Mais Thérèse n’était plus la même, Jésus avait changé son coeur ! Refoulant mes larmes, je descendis rapidement l’escalier et comprimant les battements de mon coeur, je pris mes souliers et les posant devant Papa, je tirai joyeusement tous les objets, ayant l’air heureuse comme une reine. Papa riait, il était aussi redevenu joyeux et Céline croyait rêver !… Heureusement c’était une douce réalité, la petite Thérèse avait retrouvé la force d’âme qu’elle avait perdue à 4 ans et demi et c’était pour toujours qu’elle devait la conserver !…

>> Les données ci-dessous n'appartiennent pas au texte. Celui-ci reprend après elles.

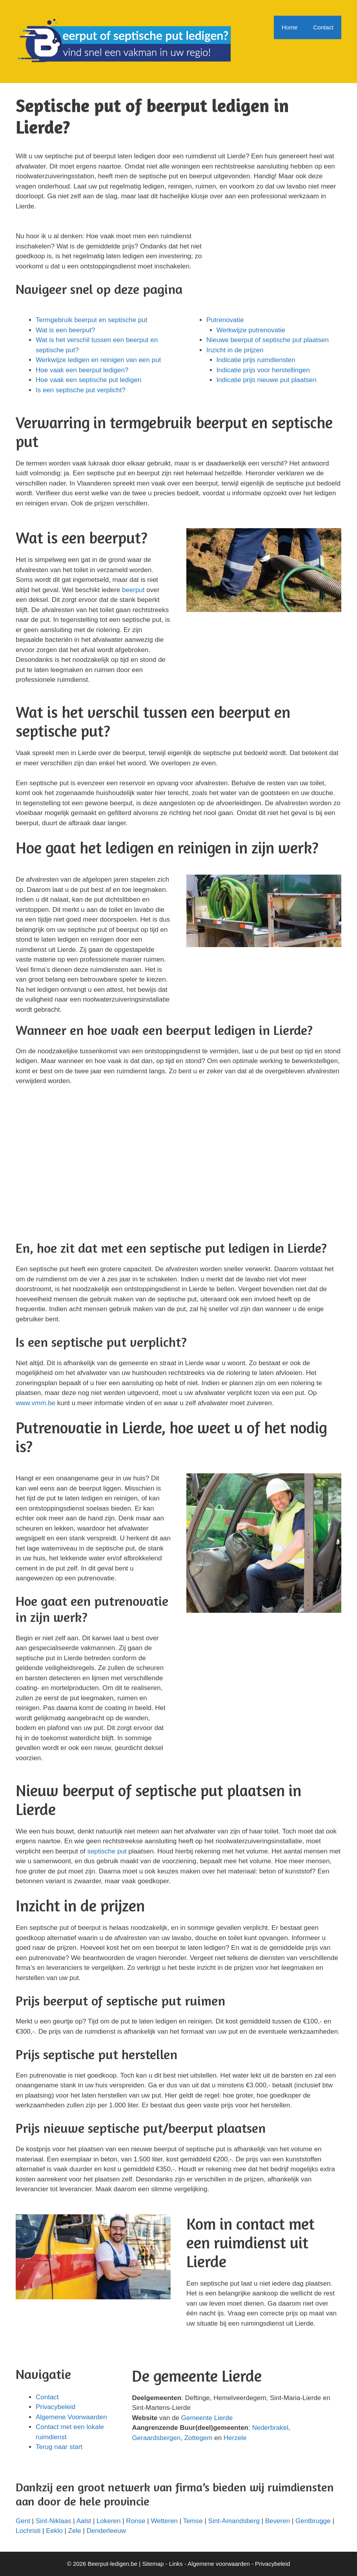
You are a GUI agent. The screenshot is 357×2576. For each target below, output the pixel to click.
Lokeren (108, 2521)
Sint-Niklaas (53, 2521)
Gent (23, 2521)
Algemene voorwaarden (219, 2563)
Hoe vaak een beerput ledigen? (82, 370)
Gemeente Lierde (207, 2418)
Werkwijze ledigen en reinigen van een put (98, 360)
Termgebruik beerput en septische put (91, 320)
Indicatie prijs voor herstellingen (263, 370)
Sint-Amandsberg (234, 2521)
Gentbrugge (313, 2521)
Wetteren (164, 2521)
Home (289, 27)
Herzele (235, 2438)
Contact (323, 27)
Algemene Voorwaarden (71, 2417)
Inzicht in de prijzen (235, 350)
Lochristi (28, 2530)
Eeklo (54, 2530)
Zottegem (198, 2438)
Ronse (135, 2521)
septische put (106, 1851)
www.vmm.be (35, 1403)
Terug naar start (59, 2447)
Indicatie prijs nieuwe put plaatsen (267, 380)
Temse (193, 2521)
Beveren (277, 2521)
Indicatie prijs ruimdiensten (256, 360)
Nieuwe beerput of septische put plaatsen (267, 340)
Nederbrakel (270, 2427)
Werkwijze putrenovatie (251, 330)
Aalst (83, 2521)
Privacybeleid (55, 2407)
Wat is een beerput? (65, 330)
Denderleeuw (106, 2530)
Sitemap (153, 2563)
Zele (74, 2530)
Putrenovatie (225, 320)
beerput (133, 590)
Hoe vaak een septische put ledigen (88, 380)
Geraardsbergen (156, 2438)
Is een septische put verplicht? (81, 390)
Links (176, 2563)
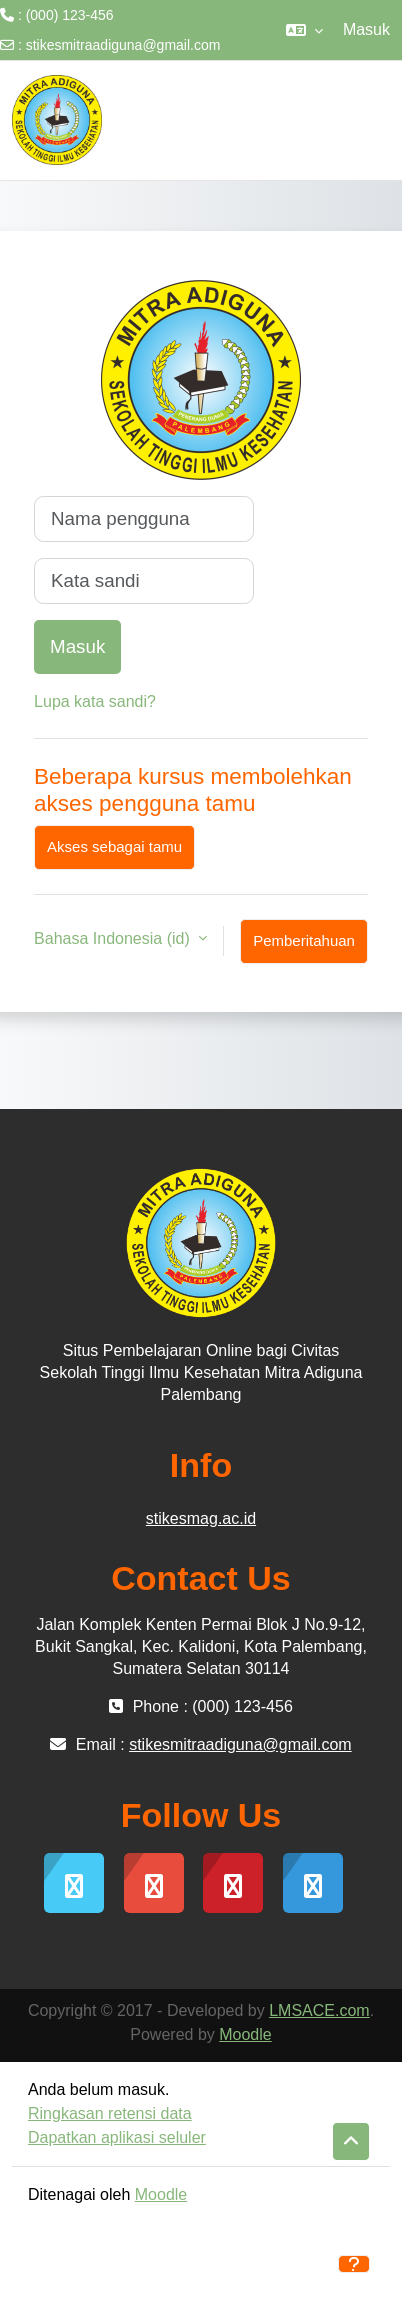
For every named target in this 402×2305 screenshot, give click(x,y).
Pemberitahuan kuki (304, 948)
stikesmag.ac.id (201, 1518)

cette nuit de lumière commença la troisième période de ma vie, la plus belle de toutes, la plus remplie des grâces du Ciel… En un instant l’ouvrage que je n’avais pu faire en 10 ans, Jésus le fit se contentant de ma bonne volonté qui jamais ne me fit défaut. Comme ses apôtres, je pouvais Lui dire : «Seigneur, j’ai pêché toute la nuit sans rien prendre.» Plus miséricordieux encore pour moi qu’Il ne le fut pour ses disciples, Jésus prit Lui-même le filet, le jeta et le retira rempli de poissons… Il fit de moi un pêcheur d’âmes, je sentis un grand désir de travailler à la conversion des pécheurs, désir que je n’avais pas senti aussi vivement… Je sentis en un mot la charité entrer dans mon coeur, le besoin de m’oublier pour faire plaisir et depuis lors je fus heureuse !… Un Dimanche en regardant une photographie de Notre-Seigneur en Croix, je fus frappée par le sang qui tombait d’une des ses mains Divines, j’éprouvai une grande peine en pensant que ce sang tombait à terre sans que personne ne s’empresse de le recueillir, et je résolus de me tenir en esprit au pied de [la] Croix pour recevoir la Divine rosée qui en découlait, comprenant qu’il me faudrait ensuite la répandre sur les âmes… Le cri de Jésus sur la Croix retentissait aussi continuellement dans mon coeur : «J’ai soif!» Ces paroles allumaient en moi une ardeur inconnue et très vive… Je voulais donner à boire à mon Bien-Aimé et je me sentais moi-même dévorée de la soif des âmes… Ce n’était pas encore les âmes de prêtres qui m’attiraient, mais celles des grands pécheurs, je brûlais du désir de les arracher aux flammes éternelles…

 (…) J’avais obtenu «le signe» demandé et ce signe était la reproduction fidèle de grâces que Jésus m’avait faites pour m’attirer à prier pour les pécheurs. N’était-ce pas devant les plaies [de] Jésus, en voyant couler son sang Divin que la soif des âmes était entrée dans mon coeur ? Je voulais leur donner à boire ce sang immaculé qui devait les purifier de leurs souillures, et les lèvres de « mon premier enfant » allèrent se coller sur les plaies sacrées !!!… Quelle réponse ineffablement douce !… Ah ! depuis cette grâce unique, mon désir de sauver les âmes grandit chaque jour, il me semblait entendre Jésus me dire comme à la samaritaine : « Donne-moi à boire ! » C’était un véritable échange d’amour ; aux âmes je donnais le sang de Jésus, à Jésus j’offrais ces mêmes âmes rafraîchies par sa rosée Divine ; ainsi il me semblait le désaltérer et plus je lui donnais à boire, plus la soif de ma pauvre petite âme augmentait et c’était cette soif ardente qu’Il me donnait comme le plus délicieux breuvage de son amour. En peu de temps le Bon Dieu avait su me faire sortir du cercle étroit où je tournais ne sachant comment en sortir. En voyant le chemin qu’Il me fit parcourir, ma reconnaissance est grande, mais il faut bien que j’en convienne, si le plus grand pas était fait il me restait encore bien des choses à quitter.